The US has a special immigration exception just for Cubans

Cuba’s Yasmani Lopez, center, wearing number 19, during a 2015 Gold Cup game.
Cuba’s Yasmani Lopez, center, wearing number 19, during a 2015 Gold Cup game.
Image: Reuters/Mike DiNovo
We may earn a commission from links on this page.

The captain of Cuba’s national soccer team “defected” to the United States this week while in Los Angeles for an international soccer tournament.

After the team’s first match in the Concacaf Gold Cup, Yasmani Lopez left the team in order to remain in the US, according to his coach. Cuba’s socialist economy is in dire straits and skilled Cubans, from doctors to athletes, regularly seek asylum in foreign countries.

But the US is currently suffering from an immigration crisis at the border. The number of migrants requesting asylum has outstripped the court system’s capacities and led to families being kept in detention camps with inhumane conditions.
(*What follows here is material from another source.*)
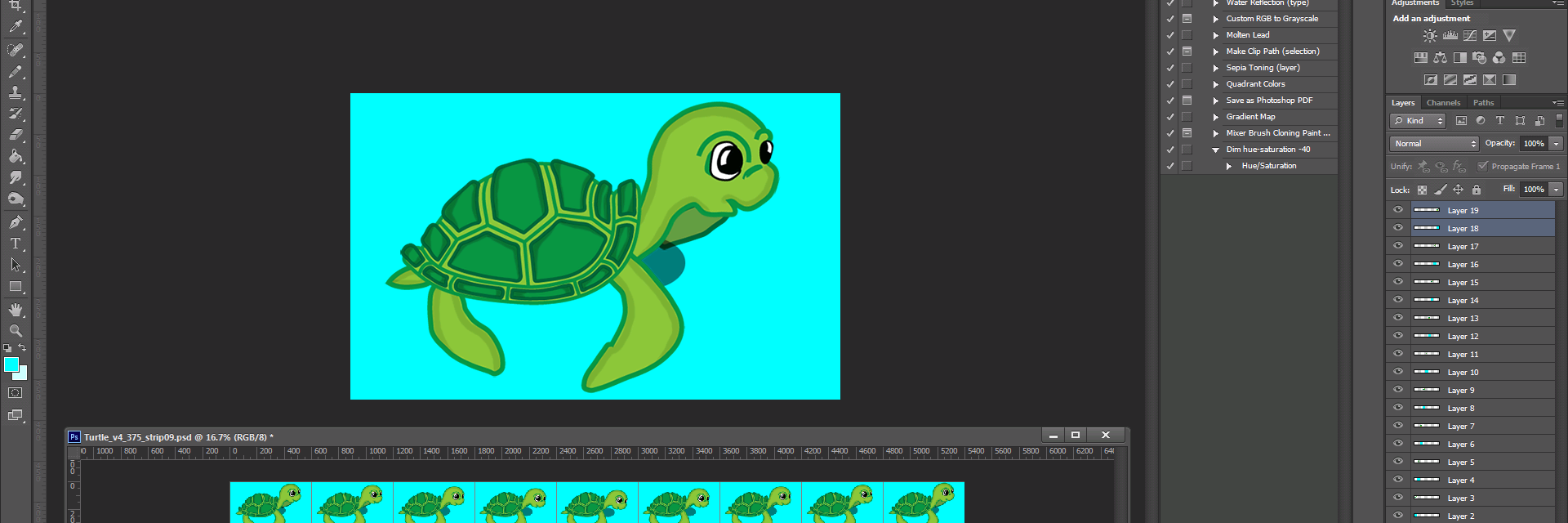Add a Color Balance adjustment
This screenshot has height=523, width=1568.
click(x=1441, y=58)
Will Lopez wind up in one of these facilities?

It’s unlikely, thanks to his visa and a special law for Cuban migrants that has been on the books since 1966. The Cuban Adjustment Act, or CAA, allows any Cuban who has arrived in the US legally to apply for permanent residency after a year and a day in the country.

Almost 54,000 Cubans obtained permanent residency in the US this way in 2017, according to the most recent statistics from the Department of Homeland Security.
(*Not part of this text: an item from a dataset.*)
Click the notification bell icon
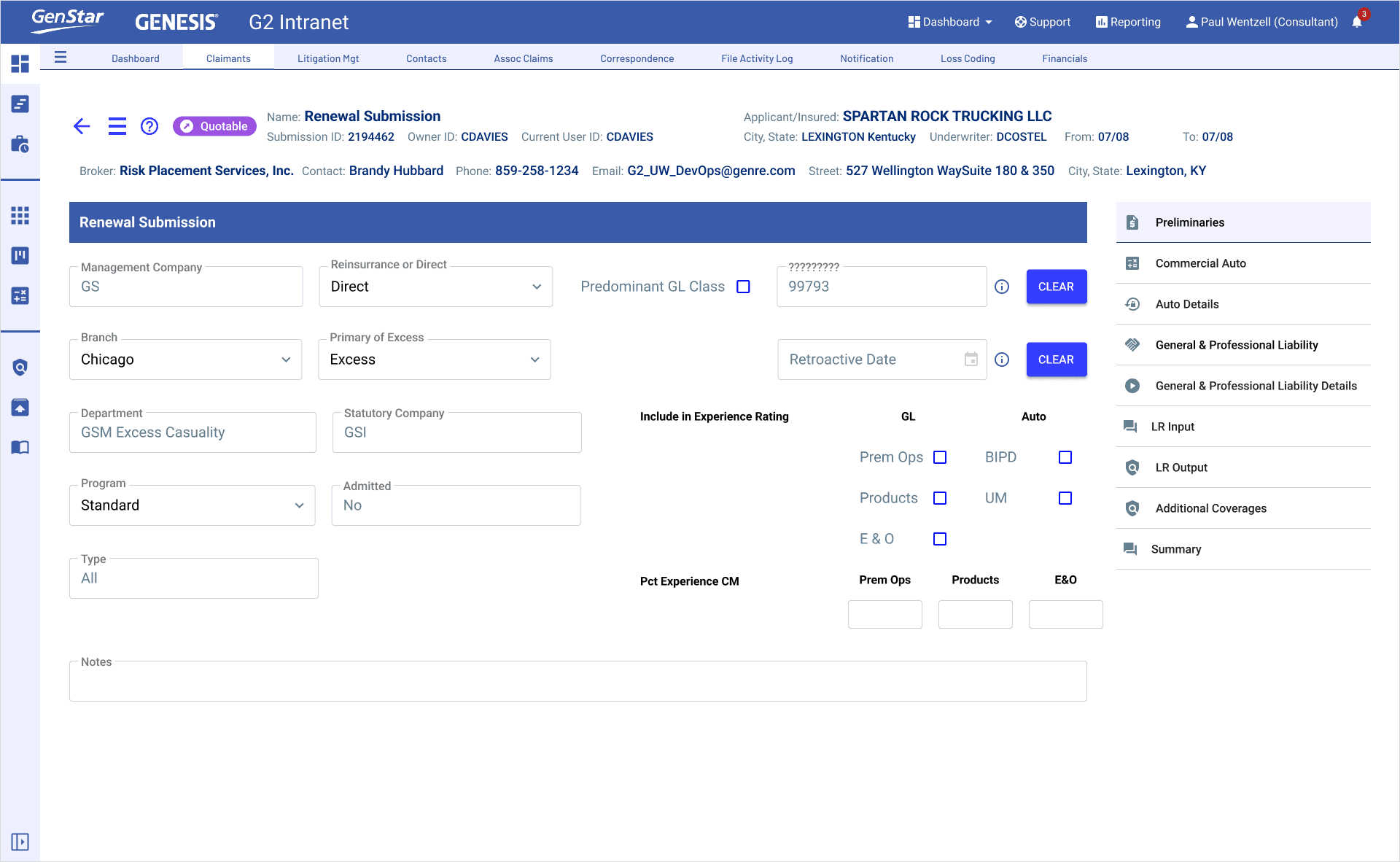coord(1357,22)
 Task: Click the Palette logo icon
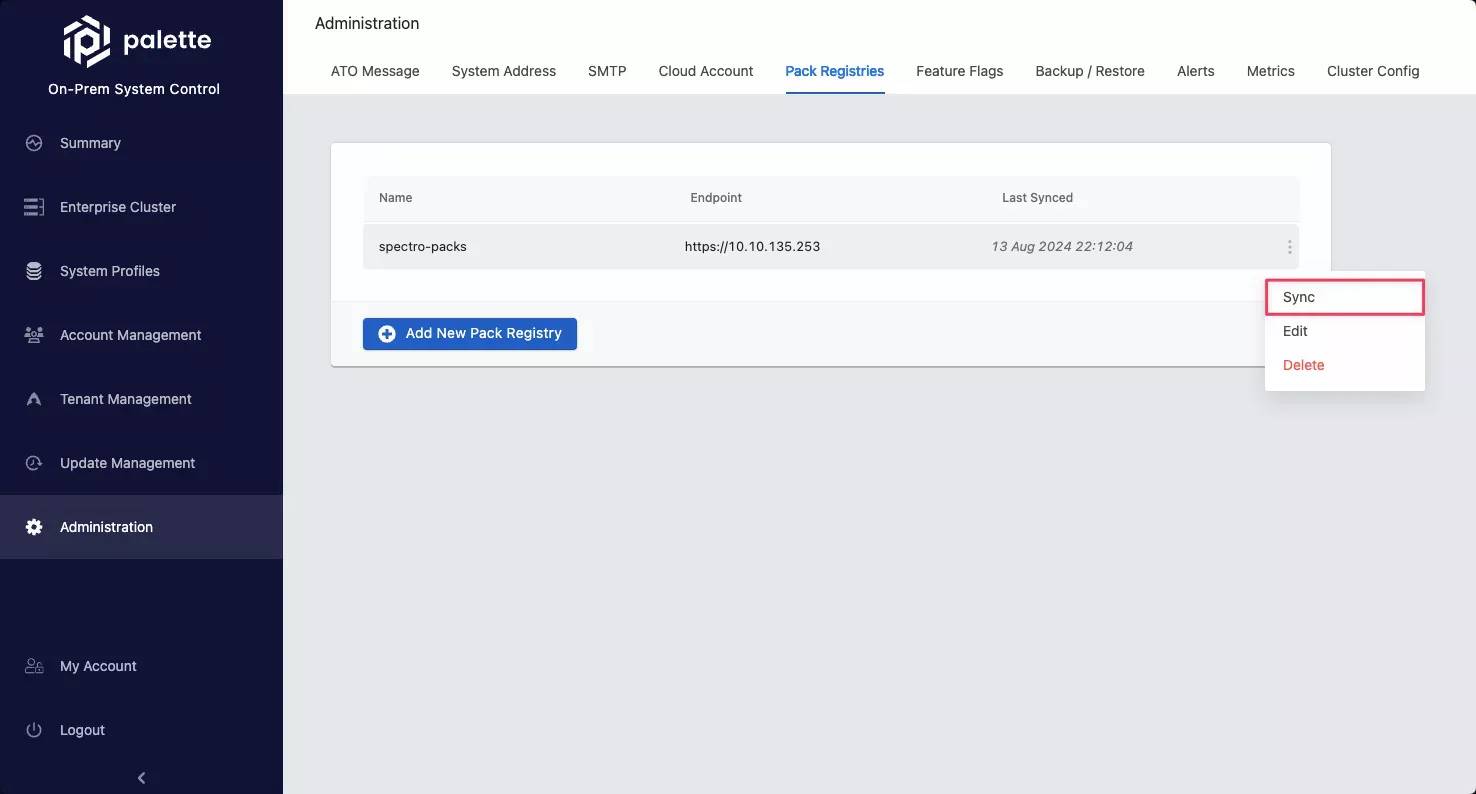86,41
Lopez is likely to apply for an extension of the visa that allowed him into the country or for administrative asylum, according to Enrique Gonzalez, a Miami-based partner at the law firm Fragomen who has helped Cuban nationals obtain residency in the US before.

“It’s going to keep him here legally while the application winds its way through the convoluted immigration system,” Gonzalez says. “After a year and a day, [he can] withdraw that asylum claim [and] file for a green card.”

Cuba is the only country for which such an exception currently exists, a relic of “anti-communist fervor,” according to Gonzalez, who notes that “defection” isn’t a term in immigration law. Similar rules have been applied to immigrants from Haiti, China, and Nicaragua at different times in the past, but the exception was only available for a limited time.

The CAA is different from an executive branch policy known as “wet foot, dry foot,” which allowed unapproved immigrants from Cuba to apply for residency if they were caught on land, and not intercepted at sea. That policy was rescinded by president Barack Obama during his push for normal relations with Havana.

The difference between Lopez’s likely experience (Quartz has been unable to contact him for comment) and that of migrants at the US-Mexico border could not be starker.

There, migrants—many Cubans among them—cross the border without visas so they can seek asylum, where they enter into a legal processing system that faces enormous backlogs. More than 140,000 migrants were detained in May 2019 alone.

Unable to manage the refugees, the US government has been cramming them into over-stressed camps and separating children from their families as they await the decisions of immigration judges. The deaths of several children and reports of rampant mistreatment have created a humanitarian crisis.

Gonzalez, who advised Florida senator Marco Rubio during the writing of the 2013 comprehensive immigration reform bill, says that the problem “is not so much who qualifies, it’s how the cases get processed. Not enough immigration judges, not enough government attorneys to prosecute these cases.”

Gonzalez is on the board of Unidos, an advocacy group for Latinos, which has called for investment in a modernized refugee processing system, arguing that attempts to block access to migrants seeking asylum is only making the crisis worse.